#### Records provided ####

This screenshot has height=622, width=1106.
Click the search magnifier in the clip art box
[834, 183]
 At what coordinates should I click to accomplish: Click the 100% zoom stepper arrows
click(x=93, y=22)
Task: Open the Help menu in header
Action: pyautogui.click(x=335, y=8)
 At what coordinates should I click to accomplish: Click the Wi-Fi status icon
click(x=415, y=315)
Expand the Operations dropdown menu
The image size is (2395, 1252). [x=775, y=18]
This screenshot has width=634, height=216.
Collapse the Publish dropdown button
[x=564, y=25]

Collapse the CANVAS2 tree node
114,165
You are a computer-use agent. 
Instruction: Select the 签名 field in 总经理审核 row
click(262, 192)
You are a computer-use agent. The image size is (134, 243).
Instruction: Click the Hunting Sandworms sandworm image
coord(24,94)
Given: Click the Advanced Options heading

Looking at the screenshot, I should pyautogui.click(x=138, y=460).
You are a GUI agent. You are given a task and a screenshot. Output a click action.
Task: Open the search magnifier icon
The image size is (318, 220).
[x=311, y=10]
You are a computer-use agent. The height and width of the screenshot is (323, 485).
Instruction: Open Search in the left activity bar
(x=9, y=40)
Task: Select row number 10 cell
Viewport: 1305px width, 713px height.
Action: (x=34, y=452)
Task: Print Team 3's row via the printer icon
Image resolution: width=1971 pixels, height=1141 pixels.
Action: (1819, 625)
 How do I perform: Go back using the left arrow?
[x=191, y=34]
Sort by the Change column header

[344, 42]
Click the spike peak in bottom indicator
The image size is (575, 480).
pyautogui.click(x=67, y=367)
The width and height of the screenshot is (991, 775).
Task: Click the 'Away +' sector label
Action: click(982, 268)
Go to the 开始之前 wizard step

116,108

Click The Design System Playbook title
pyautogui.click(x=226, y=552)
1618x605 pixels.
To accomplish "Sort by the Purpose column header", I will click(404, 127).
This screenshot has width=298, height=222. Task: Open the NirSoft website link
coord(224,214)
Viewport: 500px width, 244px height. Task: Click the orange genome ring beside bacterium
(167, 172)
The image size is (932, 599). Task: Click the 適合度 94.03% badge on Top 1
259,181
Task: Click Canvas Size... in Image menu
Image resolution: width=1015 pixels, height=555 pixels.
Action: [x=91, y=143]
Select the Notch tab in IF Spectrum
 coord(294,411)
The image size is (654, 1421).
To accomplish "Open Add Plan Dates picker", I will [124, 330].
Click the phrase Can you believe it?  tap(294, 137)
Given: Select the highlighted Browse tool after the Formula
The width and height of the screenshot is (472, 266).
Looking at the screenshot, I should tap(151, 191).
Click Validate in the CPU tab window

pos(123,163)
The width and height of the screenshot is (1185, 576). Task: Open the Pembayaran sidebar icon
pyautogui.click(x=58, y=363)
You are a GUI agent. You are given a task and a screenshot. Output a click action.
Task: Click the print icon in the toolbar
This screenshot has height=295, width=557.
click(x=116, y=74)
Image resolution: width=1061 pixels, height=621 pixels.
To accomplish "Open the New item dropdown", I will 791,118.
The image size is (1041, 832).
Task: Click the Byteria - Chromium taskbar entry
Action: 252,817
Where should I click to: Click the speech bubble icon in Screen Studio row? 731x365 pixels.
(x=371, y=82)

####

■ Exercise description:
All entries above are to be reproduced exactly.

■ Solution to the exercise:
This screenshot has height=622, width=1106.
Click the search magnifier in the clip art box
[834, 183]
 At what coordinates should I click to accomplish: Click the 100% zoom stepper arrows
click(x=93, y=22)
Task: Open the Help menu in header
Action: pyautogui.click(x=335, y=8)
 At what coordinates should I click to accomplish: Click the Wi-Fi status icon
click(x=415, y=315)
Expand the Operations dropdown menu
The image size is (2395, 1252). [x=775, y=18]
This screenshot has width=634, height=216.
Collapse the Publish dropdown button
[x=564, y=25]

Collapse the CANVAS2 tree node
114,165
You are a computer-use agent. 
Instruction: Select the 签名 field in 总经理审核 row
click(262, 192)
You are a computer-use agent. The image size is (134, 243).
Instruction: Click the Hunting Sandworms sandworm image
coord(24,94)
Given: Click the Advanced Options heading

Looking at the screenshot, I should pyautogui.click(x=138, y=460).
You are a GUI agent. You are given a task and a screenshot. Output a click action.
Task: Open the search magnifier icon
The image size is (318, 220).
[x=311, y=10]
You are a computer-use agent. The height and width of the screenshot is (323, 485).
Instruction: Open Search in the left activity bar
(x=9, y=40)
Task: Select row number 10 cell
Viewport: 1305px width, 713px height.
Action: (x=34, y=452)
Task: Print Team 3's row via the printer icon
Image resolution: width=1971 pixels, height=1141 pixels.
Action: (1819, 625)
 How do I perform: Go back using the left arrow?
[x=191, y=34]
Sort by the Change column header

[344, 42]
Click the spike peak in bottom indicator
The image size is (575, 480).
pyautogui.click(x=67, y=367)
The width and height of the screenshot is (991, 775).
Task: Click the 'Away +' sector label
Action: click(982, 268)
Go to the 开始之前 wizard step

116,108

Click The Design System Playbook title
pyautogui.click(x=226, y=552)
1618x605 pixels.
To accomplish "Sort by the Purpose column header", I will click(404, 127).
This screenshot has width=298, height=222. Task: Open the NirSoft website link
coord(224,214)
Viewport: 500px width, 244px height. Task: Click the orange genome ring beside bacterium
(167, 172)
The image size is (932, 599). Task: Click the 適合度 94.03% badge on Top 1
259,181
Task: Click Canvas Size... in Image menu
Image resolution: width=1015 pixels, height=555 pixels.
Action: [x=91, y=143]
Select the Notch tab in IF Spectrum
 coord(294,411)
The image size is (654, 1421).
To accomplish "Open Add Plan Dates picker", I will [124, 330].
Click the phrase Can you believe it?  tap(294, 137)
Given: Select the highlighted Browse tool after the Formula
The width and height of the screenshot is (472, 266).
Looking at the screenshot, I should tap(151, 191).
Click Validate in the CPU tab window

pos(123,163)
The width and height of the screenshot is (1185, 576). Task: Open the Pembayaran sidebar icon
pyautogui.click(x=58, y=363)
You are a GUI agent. You are given a task and a screenshot. Output a click action.
Task: Click the print icon in the toolbar
This screenshot has height=295, width=557.
click(x=116, y=74)
Image resolution: width=1061 pixels, height=621 pixels.
To accomplish "Open the New item dropdown", I will 791,118.
The image size is (1041, 832).
Task: Click the Byteria - Chromium taskbar entry
Action: 252,817
Where should I click to: Click the speech bubble icon in Screen Studio row? 731x365 pixels.
(x=371, y=82)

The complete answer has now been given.